--- start EXTRACTED MATERIAL ---

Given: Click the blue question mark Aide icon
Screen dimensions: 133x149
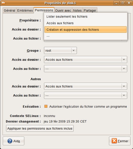Looking at the screenshot, I should (x=10, y=141).
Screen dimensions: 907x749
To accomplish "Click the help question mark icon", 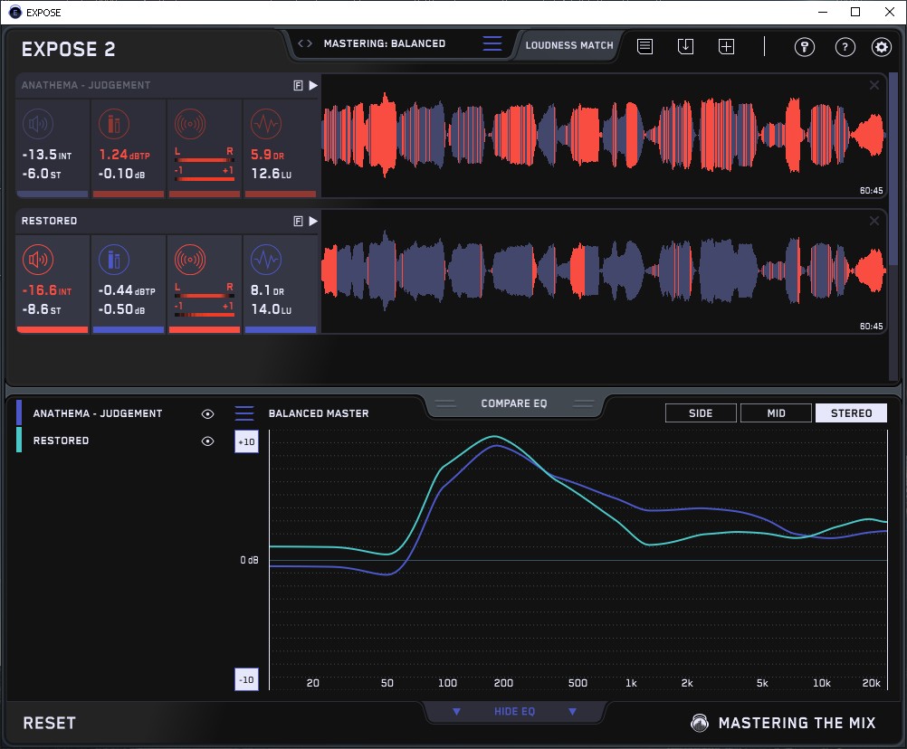I will point(845,47).
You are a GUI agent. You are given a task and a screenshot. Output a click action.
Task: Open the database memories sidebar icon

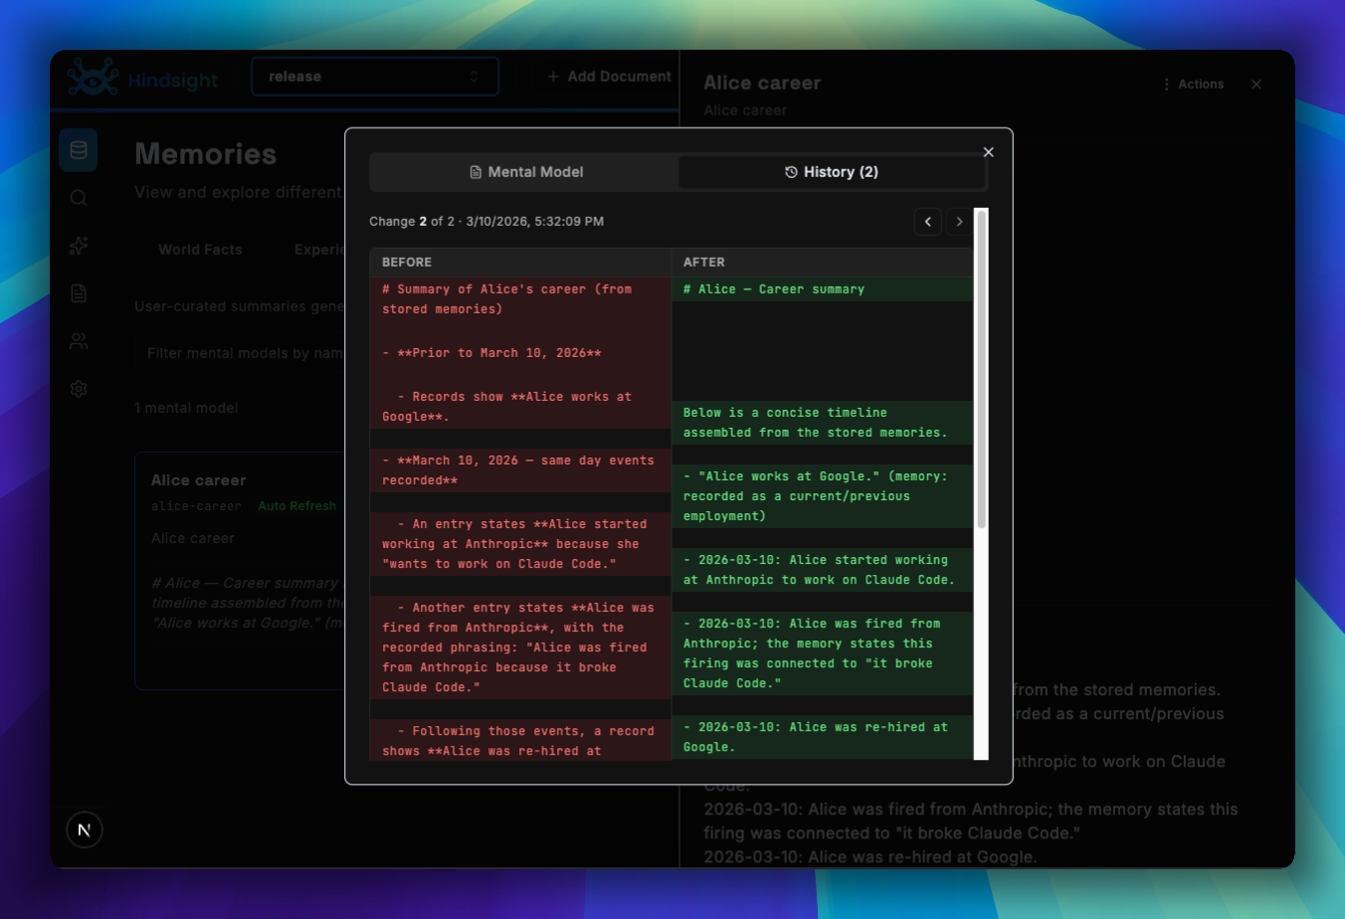coord(79,150)
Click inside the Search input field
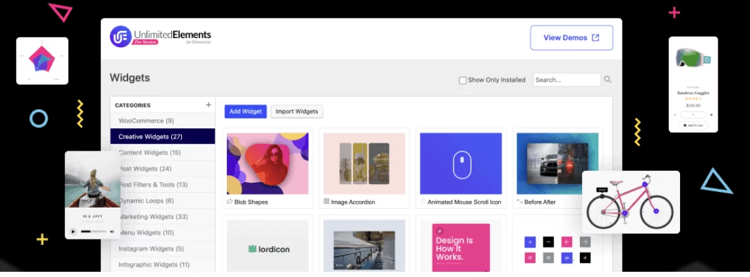The height and width of the screenshot is (277, 750). pyautogui.click(x=566, y=80)
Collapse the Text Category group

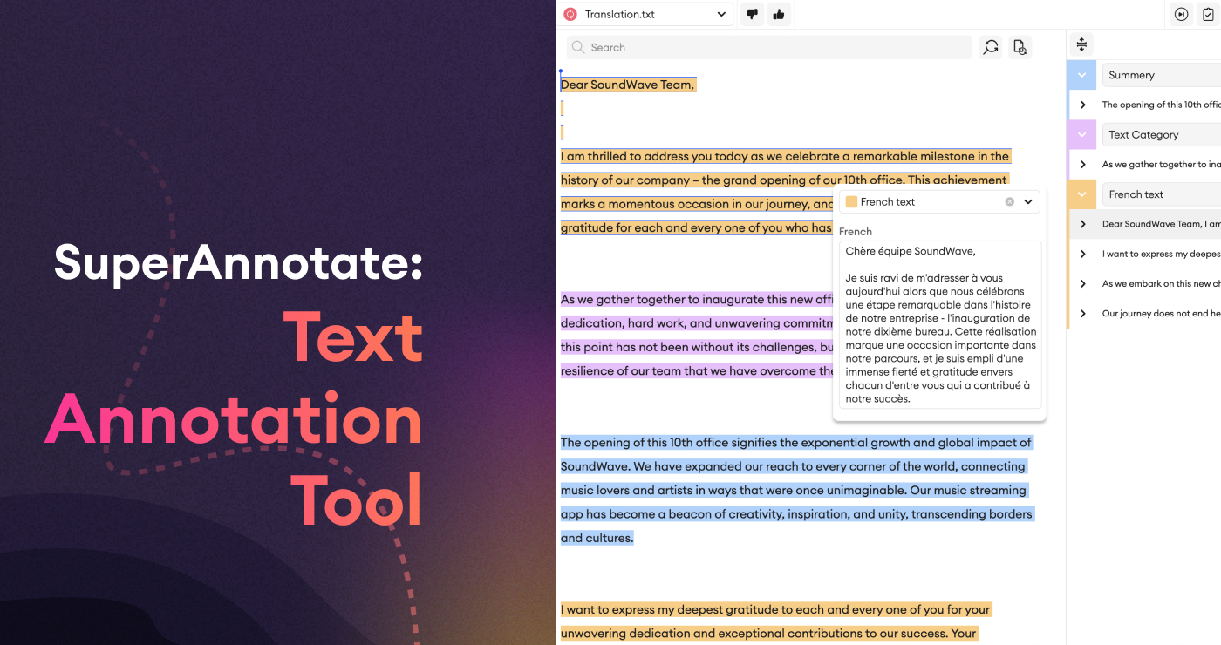click(1081, 134)
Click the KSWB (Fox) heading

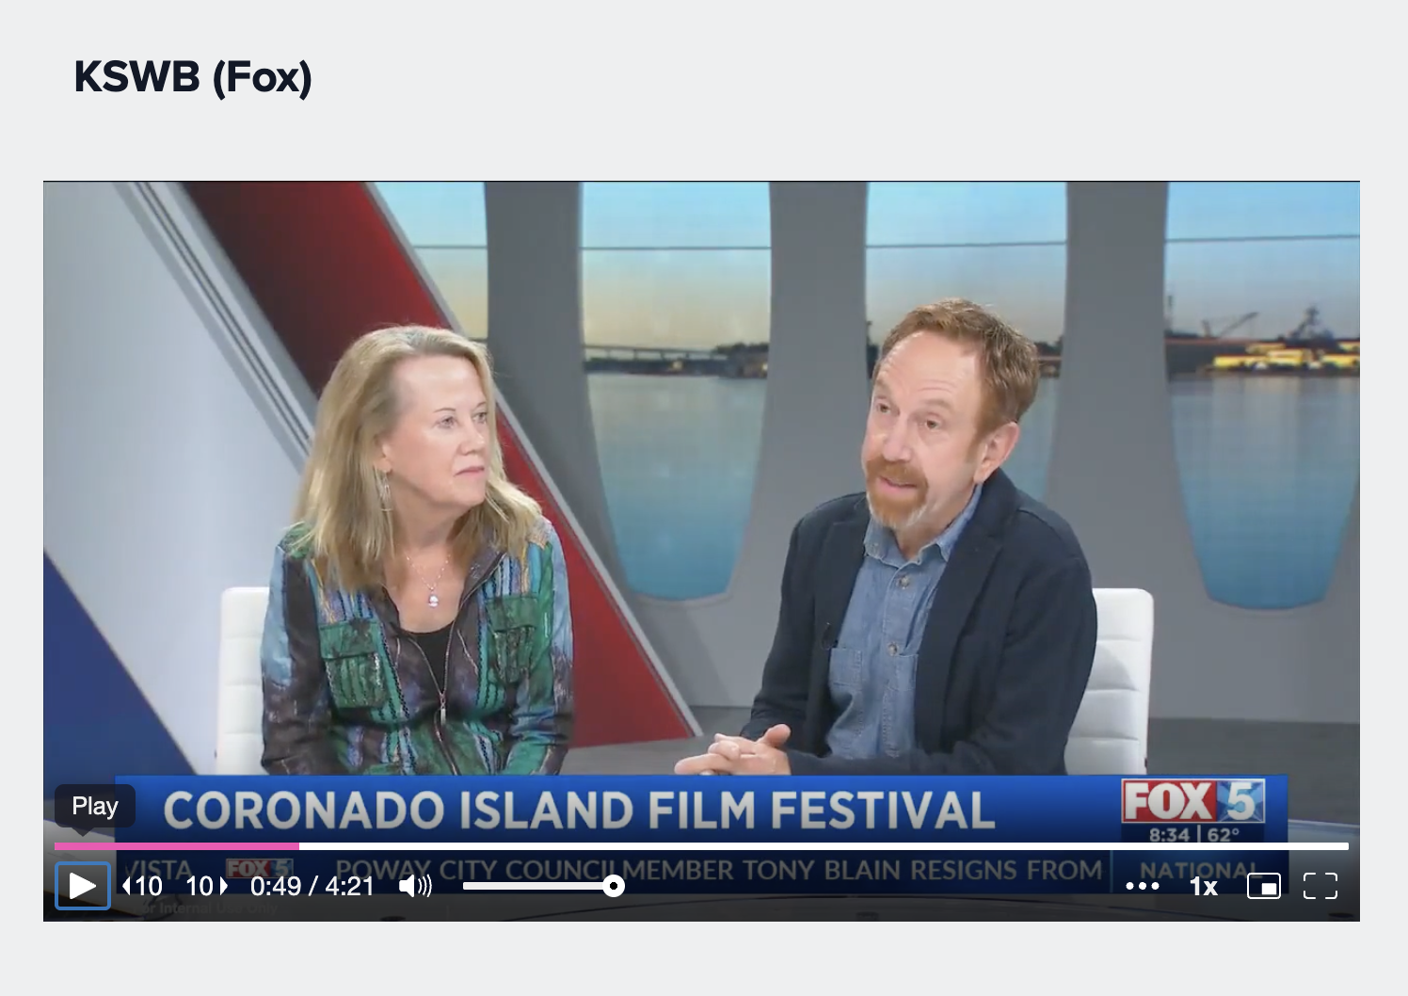click(193, 76)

--- end EXTRACTED MATERIAL ---

_PROMPT_
Duplicate the listing from the line that has "Collapse the Text Category group" through the end of the listing, including both ends. Leave the pictures out.

_ANSWER BELOW_
Collapse the Text Category group

click(1081, 134)
Click the KSWB (Fox) heading

click(193, 76)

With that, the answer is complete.